REQUIREMENT A:
Retype the passage of the bill report on accountable care pilot projects from "Sponsors: Senate Committee" up to and including "Hewitt and Shin).".
REQUIREMENT B:
In the bill report on accountable care pilot projects, condense the paragraph beginning "Background: In recent years" into a short bulleted list that keeps its main facts.

FINAL BILL REPORT
ESSB 6522
This analysis was prepared by non-partisan legislative staff for the use of legislative members in their deliberations. This analysis is not a part of the legislation nor does it constitute a statement of legislative intent. |
C 220 L 10
Synopsis as Enacted
Brief Description: Establishing the accountable care organization pilot projects.
Sponsors: Senate Committee on Health & Long-Term Care (originally sponsored by Senators Pflug, Keiser, Swecker, Murray, Honeyford, Kline, Hewitt and Shin).
Senate Committee on Health & Long-Term Care
House Committee on Health Care & Wellness
House Committee on Health & Human Services Appropriations
Background: In recent years, health care innovations like medical home projects have sought to provide comprehensive, coordinated patient care using integrated services, health information technology, prevention, and specific ways to track patient health outcomes. Other innovations focus on paying providers based on how treatment is rendered instead of the number of patient visits. Such innovations include so-called bundled payments, where physician and hospital payments are lumped together. Rather than paying for a particular procedure, doctors and hospitals are paid for all services to a patient in an episode of care for a particular condition. Depending on how the project is structured, an episode could be defined in several ways; a period of hospitalization, hospital care plus a period of post acute care, a stretch of care for a chronic condition, or even all inpatient or out patient care.

SOURCE INFORMATION:

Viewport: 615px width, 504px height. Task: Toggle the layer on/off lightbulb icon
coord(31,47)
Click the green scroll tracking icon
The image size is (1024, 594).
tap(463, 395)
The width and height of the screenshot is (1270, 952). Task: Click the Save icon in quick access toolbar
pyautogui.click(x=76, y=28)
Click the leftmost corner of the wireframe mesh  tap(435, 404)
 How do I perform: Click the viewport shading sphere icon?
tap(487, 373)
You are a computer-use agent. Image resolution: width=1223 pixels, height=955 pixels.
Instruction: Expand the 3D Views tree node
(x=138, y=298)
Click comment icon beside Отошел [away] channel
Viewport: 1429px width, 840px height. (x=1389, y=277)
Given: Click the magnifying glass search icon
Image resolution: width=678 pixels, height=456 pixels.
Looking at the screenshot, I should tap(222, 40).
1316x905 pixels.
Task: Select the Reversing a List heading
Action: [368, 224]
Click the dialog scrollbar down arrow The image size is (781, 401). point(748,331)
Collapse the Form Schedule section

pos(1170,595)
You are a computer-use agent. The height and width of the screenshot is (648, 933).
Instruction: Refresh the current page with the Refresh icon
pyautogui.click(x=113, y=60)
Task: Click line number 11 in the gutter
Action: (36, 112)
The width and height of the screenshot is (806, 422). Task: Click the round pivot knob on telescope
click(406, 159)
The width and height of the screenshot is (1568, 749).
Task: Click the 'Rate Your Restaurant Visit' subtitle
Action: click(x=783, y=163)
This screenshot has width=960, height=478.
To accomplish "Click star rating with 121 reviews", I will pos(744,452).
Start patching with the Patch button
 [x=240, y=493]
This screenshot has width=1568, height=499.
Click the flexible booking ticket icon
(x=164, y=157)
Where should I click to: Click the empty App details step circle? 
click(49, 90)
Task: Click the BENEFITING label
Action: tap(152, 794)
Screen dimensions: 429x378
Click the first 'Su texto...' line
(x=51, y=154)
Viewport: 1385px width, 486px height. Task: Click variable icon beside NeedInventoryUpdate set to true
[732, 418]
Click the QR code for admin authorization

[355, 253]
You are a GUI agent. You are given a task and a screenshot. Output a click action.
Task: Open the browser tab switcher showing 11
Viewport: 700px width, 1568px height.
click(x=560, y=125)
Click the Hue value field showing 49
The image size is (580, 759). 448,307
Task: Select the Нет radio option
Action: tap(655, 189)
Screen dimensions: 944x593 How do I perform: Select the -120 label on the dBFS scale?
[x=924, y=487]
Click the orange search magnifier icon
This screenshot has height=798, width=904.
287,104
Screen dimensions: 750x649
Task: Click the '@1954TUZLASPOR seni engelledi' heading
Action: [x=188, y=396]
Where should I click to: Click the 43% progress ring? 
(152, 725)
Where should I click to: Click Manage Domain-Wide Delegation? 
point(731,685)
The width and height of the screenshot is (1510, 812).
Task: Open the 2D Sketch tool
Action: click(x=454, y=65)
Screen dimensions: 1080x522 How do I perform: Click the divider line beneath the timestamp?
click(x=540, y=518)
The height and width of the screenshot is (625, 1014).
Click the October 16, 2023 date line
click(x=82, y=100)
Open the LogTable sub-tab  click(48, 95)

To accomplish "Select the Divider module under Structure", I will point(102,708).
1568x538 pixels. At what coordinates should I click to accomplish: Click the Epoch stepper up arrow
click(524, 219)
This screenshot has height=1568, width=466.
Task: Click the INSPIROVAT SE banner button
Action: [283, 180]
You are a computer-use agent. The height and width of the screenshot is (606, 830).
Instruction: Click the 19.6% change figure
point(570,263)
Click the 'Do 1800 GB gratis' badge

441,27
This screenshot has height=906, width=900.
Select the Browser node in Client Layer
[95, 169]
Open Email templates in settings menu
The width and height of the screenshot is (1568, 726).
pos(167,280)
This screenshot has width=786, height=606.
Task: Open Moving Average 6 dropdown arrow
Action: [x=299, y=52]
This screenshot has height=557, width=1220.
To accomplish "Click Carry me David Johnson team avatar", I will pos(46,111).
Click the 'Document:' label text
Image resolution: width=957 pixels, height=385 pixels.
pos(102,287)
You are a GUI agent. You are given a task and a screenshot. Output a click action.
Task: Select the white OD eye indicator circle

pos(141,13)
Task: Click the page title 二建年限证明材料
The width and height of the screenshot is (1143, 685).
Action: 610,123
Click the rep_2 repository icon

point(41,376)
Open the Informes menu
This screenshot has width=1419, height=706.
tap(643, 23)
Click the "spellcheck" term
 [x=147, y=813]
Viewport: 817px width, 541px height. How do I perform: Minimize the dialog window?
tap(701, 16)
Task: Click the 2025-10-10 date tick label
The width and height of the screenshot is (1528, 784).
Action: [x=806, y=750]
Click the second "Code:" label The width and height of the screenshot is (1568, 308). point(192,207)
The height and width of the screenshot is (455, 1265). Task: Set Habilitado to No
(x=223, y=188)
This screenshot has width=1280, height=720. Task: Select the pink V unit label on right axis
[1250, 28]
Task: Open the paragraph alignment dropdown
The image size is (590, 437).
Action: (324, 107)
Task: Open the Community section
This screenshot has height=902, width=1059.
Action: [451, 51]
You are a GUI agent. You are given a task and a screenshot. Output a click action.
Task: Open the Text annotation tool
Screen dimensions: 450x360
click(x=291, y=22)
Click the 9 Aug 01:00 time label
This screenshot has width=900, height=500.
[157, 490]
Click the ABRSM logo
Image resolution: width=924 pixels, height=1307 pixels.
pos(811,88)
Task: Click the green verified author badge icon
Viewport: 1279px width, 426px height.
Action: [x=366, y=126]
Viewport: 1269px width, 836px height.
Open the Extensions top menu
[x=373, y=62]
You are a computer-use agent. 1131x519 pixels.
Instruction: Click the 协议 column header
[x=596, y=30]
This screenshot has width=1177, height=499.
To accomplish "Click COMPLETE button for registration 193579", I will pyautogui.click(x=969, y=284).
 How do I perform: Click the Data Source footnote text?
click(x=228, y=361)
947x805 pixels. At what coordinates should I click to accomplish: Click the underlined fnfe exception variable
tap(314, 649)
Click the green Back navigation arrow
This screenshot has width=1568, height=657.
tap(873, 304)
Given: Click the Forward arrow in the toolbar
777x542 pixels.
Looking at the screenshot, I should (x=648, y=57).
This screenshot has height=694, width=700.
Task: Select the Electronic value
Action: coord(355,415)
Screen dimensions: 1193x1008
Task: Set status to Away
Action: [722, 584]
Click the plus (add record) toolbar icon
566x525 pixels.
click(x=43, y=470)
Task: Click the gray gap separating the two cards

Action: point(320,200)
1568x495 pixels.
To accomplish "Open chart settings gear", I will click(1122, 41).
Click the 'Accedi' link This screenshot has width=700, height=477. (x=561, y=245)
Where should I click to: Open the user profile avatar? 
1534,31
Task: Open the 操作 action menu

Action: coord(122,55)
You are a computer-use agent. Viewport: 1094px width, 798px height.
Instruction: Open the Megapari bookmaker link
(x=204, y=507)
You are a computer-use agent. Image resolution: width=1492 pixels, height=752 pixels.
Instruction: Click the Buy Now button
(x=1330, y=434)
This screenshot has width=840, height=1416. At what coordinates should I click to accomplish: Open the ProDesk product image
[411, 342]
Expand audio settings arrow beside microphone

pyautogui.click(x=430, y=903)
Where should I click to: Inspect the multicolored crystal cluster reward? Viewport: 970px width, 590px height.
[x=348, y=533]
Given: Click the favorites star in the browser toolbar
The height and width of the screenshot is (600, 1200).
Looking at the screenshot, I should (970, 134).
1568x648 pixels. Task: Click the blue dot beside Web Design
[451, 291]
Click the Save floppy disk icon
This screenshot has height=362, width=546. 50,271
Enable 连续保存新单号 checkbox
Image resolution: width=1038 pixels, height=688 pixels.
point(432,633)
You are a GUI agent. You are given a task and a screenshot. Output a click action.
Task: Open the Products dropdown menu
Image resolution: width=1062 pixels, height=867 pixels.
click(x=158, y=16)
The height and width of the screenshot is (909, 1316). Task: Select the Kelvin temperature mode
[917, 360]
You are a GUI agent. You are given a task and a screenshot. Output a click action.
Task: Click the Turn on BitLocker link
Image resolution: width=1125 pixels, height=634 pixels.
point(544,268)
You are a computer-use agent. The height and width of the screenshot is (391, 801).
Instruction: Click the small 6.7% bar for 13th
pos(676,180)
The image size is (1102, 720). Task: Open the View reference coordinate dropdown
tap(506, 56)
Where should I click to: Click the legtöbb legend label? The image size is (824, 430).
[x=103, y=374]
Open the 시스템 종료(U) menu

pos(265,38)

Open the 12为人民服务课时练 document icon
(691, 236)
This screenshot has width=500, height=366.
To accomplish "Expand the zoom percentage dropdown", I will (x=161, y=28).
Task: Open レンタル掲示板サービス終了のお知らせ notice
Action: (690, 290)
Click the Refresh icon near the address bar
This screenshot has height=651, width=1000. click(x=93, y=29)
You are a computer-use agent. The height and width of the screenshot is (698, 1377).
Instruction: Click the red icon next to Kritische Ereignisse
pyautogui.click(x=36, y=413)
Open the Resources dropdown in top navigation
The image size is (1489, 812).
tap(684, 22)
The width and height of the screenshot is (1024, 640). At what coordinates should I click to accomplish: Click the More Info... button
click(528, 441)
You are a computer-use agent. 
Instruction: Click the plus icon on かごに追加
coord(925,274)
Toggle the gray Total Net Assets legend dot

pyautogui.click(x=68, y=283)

ANSWER AREA A:
Sponsors: Senate Committee on Health & Long-Term Care (originally sponsored by Senators Pflug, Keiser, Swecker, Murray, Honeyford, Kline, Hewitt and Shin).

ANSWER AREA B:
- Recent health care innovations such as medical home projects aim for comprehensive, coordinated patient care through integrated services, health information technology, prevention, and tracking of patient health outcomes.
- Other innovations pay providers based on how treatment is rendered rather than on the number of patient visits.
- One example is bundled payments, which lump physician and hospital payments together.
- Under bundled payments, doctors and hospitals are paid for all services in an episode of care for a particular condition, not for a single procedure.
- Depending on the project's structure, an episode may be a hospitalization, hospital care plus post-acute care, a stretch of care for a chronic condition, or all inpatient or outpatient care.